> Extracted text
API Reference

/v1/embeddings

Embeddings for retrieval, clustering and semantic search. Model: `Qwen/Qwen3-Embedding-8B` (4,096 dimensions, multilingual, optimised for long contexts).

Overview

Converts one or more strings into dense vectors up to 4,096 dimensions. Designed for RAG, semantic search, clustering and deduplication. Multilingual — works equally on English, Spanish, Portuguese, Catalan and many more. Supports the `dimensions` parameter (Matryoshka) to shrink the vector without retraining.

Endpoint and model

POST `https://api.tesseraai.cloud/v1/embeddings`. Pass `model: "Qwen/Qwen3-Embedding-8B"` in the request body.

AttributeValue
Dimensions4,096 native; configurable downward (32–4,096) via the `dimensions` parameter
LanguagesMultilingual (100+ languages, including EN, ES, PT, CA, IT, FR, DE)
Input typestring or array of strings
Max length8,192 tokens per input
QuantisationQ8_0 GGUF (near-FP16 quality)
LicenceApache 2.0

Output dimensions

The model is trained with Matryoshka Representation Learning (MRL): the first N components of the vector form a self-contained representation of the input. You can request shorter vectors without retraining and with minimal quality loss. Pass the OpenAI-standard `dimensions` parameter and Tessera truncates the vector and L2-renormalises it server-side, ready to use with cosine similarity.

  • `dimensions` is optional. Without it you get the native 4,096-dim vector.
  • Accepts any value between 32 and 4,096. Common values: 1,536 (pgvector HNSW cap), 1,024, 768, 512.
  • No extra inference cost — truncation happens post-inference in the gateway.

> Study questions
A. What maximum input length does the embeddings API reference give?
B. List the common values for the `dimensions` parameter named in the embeddings API reference.
C. Carry the embeddings API reference forward from its final bullet point.

[Stored items]
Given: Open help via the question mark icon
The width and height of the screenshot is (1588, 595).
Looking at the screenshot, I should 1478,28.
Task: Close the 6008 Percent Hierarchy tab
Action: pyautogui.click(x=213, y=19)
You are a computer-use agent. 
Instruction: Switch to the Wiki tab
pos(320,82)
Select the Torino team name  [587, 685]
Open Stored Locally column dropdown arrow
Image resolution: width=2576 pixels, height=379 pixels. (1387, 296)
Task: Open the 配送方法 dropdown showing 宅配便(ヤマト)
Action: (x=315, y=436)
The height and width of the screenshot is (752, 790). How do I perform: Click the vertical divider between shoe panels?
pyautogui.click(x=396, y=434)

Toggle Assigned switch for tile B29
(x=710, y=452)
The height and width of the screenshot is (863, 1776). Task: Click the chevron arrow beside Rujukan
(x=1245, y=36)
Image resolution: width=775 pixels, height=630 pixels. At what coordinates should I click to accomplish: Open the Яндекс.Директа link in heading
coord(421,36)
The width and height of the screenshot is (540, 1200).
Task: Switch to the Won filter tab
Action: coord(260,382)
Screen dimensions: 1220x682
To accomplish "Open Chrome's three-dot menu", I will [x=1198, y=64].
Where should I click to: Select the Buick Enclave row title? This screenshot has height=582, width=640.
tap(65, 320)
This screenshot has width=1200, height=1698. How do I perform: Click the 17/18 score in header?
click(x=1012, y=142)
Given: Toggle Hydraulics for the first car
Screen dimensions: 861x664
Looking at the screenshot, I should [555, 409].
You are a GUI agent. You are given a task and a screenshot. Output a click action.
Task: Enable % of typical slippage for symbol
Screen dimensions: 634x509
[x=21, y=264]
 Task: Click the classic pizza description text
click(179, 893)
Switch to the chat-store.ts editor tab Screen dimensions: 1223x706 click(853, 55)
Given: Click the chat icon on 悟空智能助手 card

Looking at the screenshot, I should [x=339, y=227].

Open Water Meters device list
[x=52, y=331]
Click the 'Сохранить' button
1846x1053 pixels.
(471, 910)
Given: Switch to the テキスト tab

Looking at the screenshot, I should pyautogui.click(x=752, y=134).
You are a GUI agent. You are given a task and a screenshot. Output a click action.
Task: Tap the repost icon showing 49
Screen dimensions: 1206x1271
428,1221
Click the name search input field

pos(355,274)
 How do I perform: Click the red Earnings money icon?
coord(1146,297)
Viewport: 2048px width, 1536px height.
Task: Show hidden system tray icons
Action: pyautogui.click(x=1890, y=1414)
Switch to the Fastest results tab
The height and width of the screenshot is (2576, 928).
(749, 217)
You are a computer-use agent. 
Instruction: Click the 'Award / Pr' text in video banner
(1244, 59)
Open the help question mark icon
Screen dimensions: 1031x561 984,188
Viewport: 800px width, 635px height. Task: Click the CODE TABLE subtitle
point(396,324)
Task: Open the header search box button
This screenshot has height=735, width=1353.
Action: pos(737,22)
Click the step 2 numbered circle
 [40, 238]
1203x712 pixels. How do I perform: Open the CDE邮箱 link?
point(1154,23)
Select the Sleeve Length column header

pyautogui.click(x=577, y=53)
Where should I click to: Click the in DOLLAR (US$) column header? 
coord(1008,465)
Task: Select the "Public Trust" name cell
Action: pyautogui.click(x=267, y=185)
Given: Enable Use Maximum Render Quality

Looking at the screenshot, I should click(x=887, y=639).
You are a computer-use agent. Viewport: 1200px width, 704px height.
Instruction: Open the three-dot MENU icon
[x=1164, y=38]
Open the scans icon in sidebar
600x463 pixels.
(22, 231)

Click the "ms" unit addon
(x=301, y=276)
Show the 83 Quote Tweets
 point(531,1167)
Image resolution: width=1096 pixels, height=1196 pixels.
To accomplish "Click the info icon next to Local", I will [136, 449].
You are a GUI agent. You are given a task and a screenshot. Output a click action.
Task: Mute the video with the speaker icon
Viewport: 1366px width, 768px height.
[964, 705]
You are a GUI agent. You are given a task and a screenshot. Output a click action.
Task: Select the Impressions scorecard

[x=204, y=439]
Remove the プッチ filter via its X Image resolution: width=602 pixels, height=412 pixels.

> Answers for this exercise
A. 8,192 tokens per input.

B. 1,536 (the pgvector HNSW cap), 1,024, 768 and 512.

C.
  • Returned vectors are L2-normalised — ready for `cosine_distance` in pgvector / Qdrant / Weaviate without extra steps.
Request 1,536 dimensions
# cURL
curl https://api.tesseraai.cloud/v1/embeddings \
  -H "Authorization: Bearer $TESSERA_API_KEY" \
  -H "Content-Type: application/json" \
  -d '{
    "model": "Qwen/Qwen3-Embedding-8B",
    "input": ["Text 1", "Text 2"],
    "dimensions": 1536
  }'

# Python with the OpenAI SDK
from openai import OpenAI

client = OpenAI(
    base_url="https://api.tesseraai.cloud/v1",
    api_key=os.environ["TESSERA_API_KEY"],
)

resp = client.embeddings.create(
    model="Qwen/Qwen3-Embedding-8B",
    input=["Text 1", "Text 2"],
    dimensions=1536,
)
# resp.data[0].embedding → list of 1,536 floats, L2-normalised
# Ready for INSERT INTO docs (embedding) VALUES (%s) on pgvector

Request

POST /v1/embeddings
curl https://api.tesseraai.cloud/v1/embeddings \
  -H "Authorization: Bearer $TESSERA_API_KEY" \
  -H "Content-Type: application/json" \
  -d '{
    "model": "Qwen/Qwen3-Embedding-8B",
    "input": [
      "I want to know my invoice balance",
      "Cancel my subscription"
    ]
  }'

Response

Identical structure to OpenAI: `data[].embedding` is a 4,096-float array per input (or whatever was requested via `dimensions`), L2-normalised.

Response
{
  "object": "list",
  "model": "Qwen/Qwen3-Embedding-8B",
  "data": [
    {"object": "embedding", "index": 0, "embedding": [0.013, 0.0062, ...]},
    {"object": "embedding", "index": 1, "embedding": [-0.022, 0.041, ...]}
  ],
  "usage": {"prompt_tokens": 12, "total_tokens": 12}
}

Typical use cases

  • RAG: index your corpus in Qdrant / pgvector / Weaviate and retrieve passages by similarity before sending them to the chat model.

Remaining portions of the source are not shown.